C'est un bâtiment qui doit avoir une vitesse supérieure d'au moins quatre à cinq nœuds à celle des navires formant le corps de bataille. Les cuirassés modernes marchant à 20 nœuds, ou 21 nœuds, les éclaireurs doivent en faire plus de 25.

D'autre part, ils doivent être capables de conserver leur vitesse même par des mers agitées, ce qui conduit à leur donner un tonnage assez fort et des œuvres mortes assez développées. Un déplacement de 4.000 tonneaux paraît alors le minimum admissible, surtout en tenant compte de ce que l'approvisionnement de combustible doit permettre de tenir la mer longtemps sans ravitaillement.

Si nous cherchons alors dans les marines de nos voisins quels sont les bâtiments de plus de 4.000 tonneaux et de plus de 25 nœuds, nous en trouvons une trentaine environ en service ou en construction pour l'Angleterre, une douzaine pour l'Allemagne, deux en projet pour la Russie, et c'est tout. Ce sont donc les seules marines réellement de premier ordre, ayant comme bâtiments de combat le complet de ce qu'elles estiment nécessaire, qui se permettent d'ajouter à leurs véritables armes des accessoires utiles, mais sans valeur militaire.

Malheureusement la France n'est pas dans la même situation; le nombre de ses cuirassés est notoirement insuffisant, puisque, même en tenant pour bon l'effectif prévu à la loiprogramme de 1912, il lui en manque encore une douzaine : et toutes les personnes compétentes s'accordent à reconnaître qu'en présence du développement des marines autrichiennes et italiennes ce programme est insuffisant.

De plus, il faut remarquer que pour l'Allemagne et l'Angleterre, en raison même des conditions où elles se trouveraient en cas de guerre, des éclaireurs leur seront plus utiles qu'à la France. Dans une lutte entre ces deux pays, l'Angleterre peut être amenée à diviser ses forces pour barrer à la fois le Pas-de-Calais et la mer du Nord, elle peut avoir à surveiller à la fois le canal de Kiel et la côte de Norvège. De son côté, l'Allemagne peut avoir à reconnaître la position

exacte de ces deux groupes anglais.
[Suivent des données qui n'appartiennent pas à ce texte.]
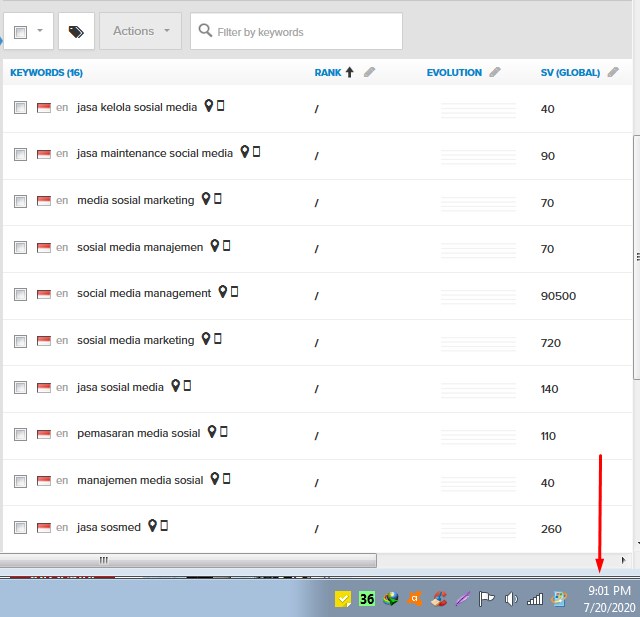Click the pencil icon beside RANK
Viewport: 640px width, 617px height.
click(x=369, y=72)
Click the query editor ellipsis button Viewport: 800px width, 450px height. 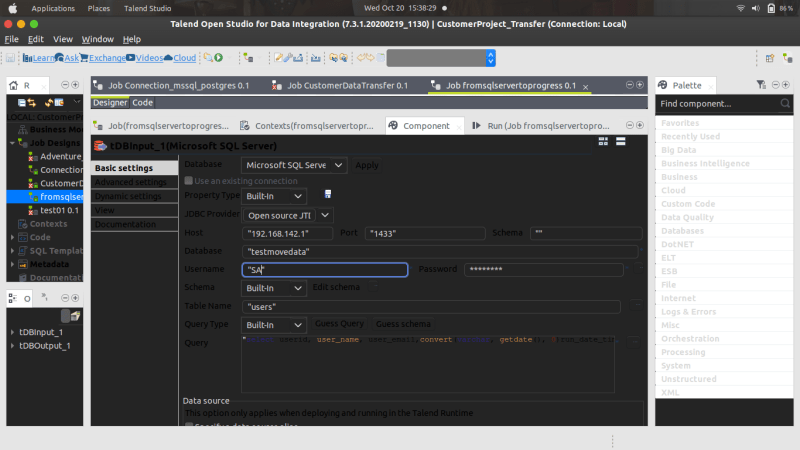pos(635,341)
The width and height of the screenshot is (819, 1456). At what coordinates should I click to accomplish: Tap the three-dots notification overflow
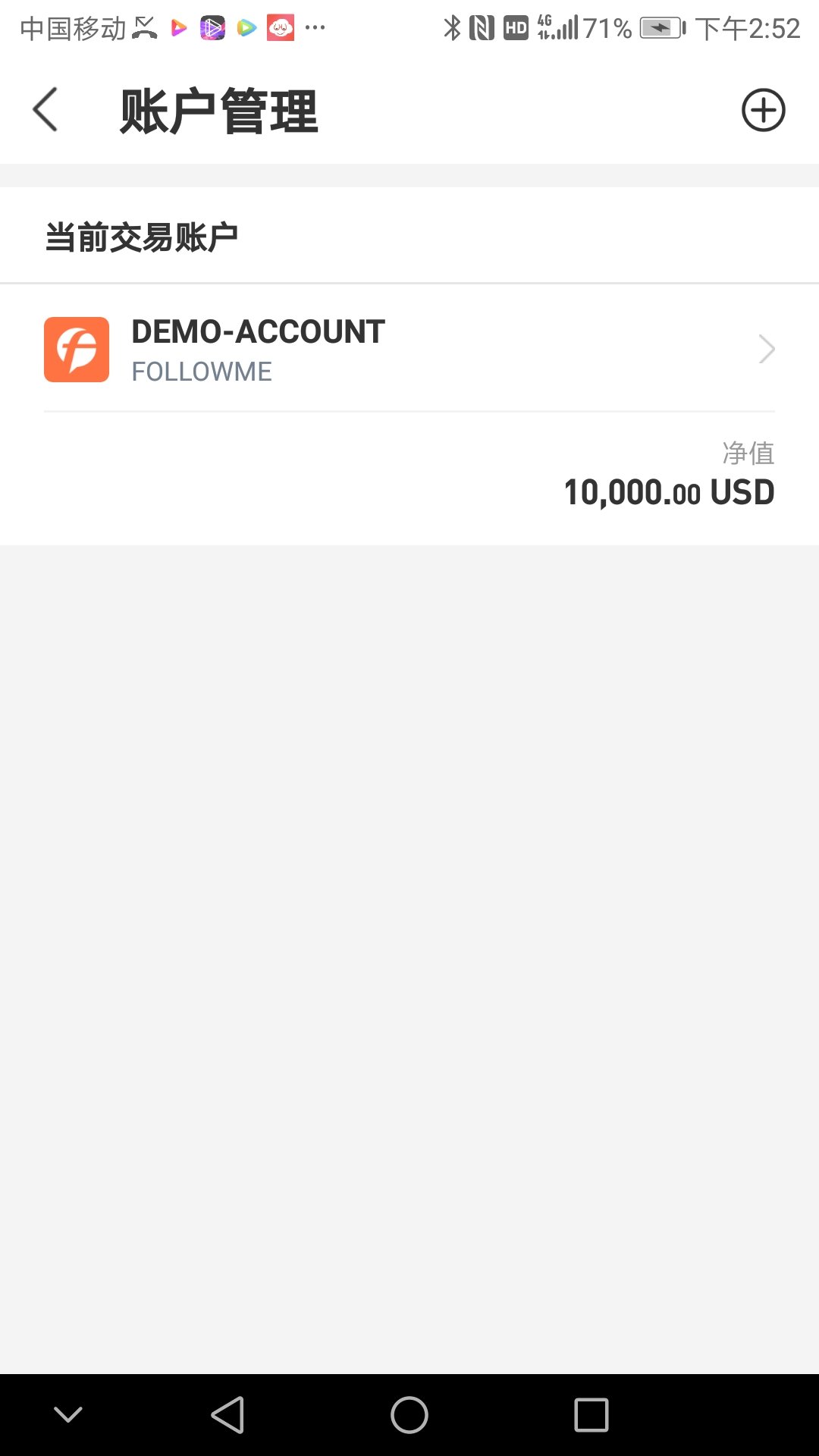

La France, pour le moment, n'a pas à envisager de combinaisons de cet ordre.

Il semble donc que ce soit par un esprit d'imitation peu judicieux que notre marine réclame dès maintenant des éclaireurs. Il se passe même ceci d'assez singulier, c'est que, tandis que pour les cuirassés, et même pour les contre-torpilleurs, qui sont des instruments de combat d'une autre classe, la France est toujours, par raison d'économie, en retard comme tonnage et puissance offensive sur ses voisins, pour les éclaireurs projetés, elle semble vouloir faire grand et adopter un type sensiblement plus important.

Les plus grands éclaireurs anglais (type Birmingham) ont 5.500 tonnes de déplacement; les plus rapides (type Aréthuse) ont 29 nœuds de vitesse (1). Les éclaireurs allemands font 27 nœuds et oscillent entre 4.300 et 5.000 tonnes. Les futurs éclaireurs français sont prévus de 6.200 tonneaux environ, et 28 nœuds. Cela tient à ce qu'on a voulu leur donner une certaine protection cuirassée. Mais cela n'augmente en rien leur valeur militaire.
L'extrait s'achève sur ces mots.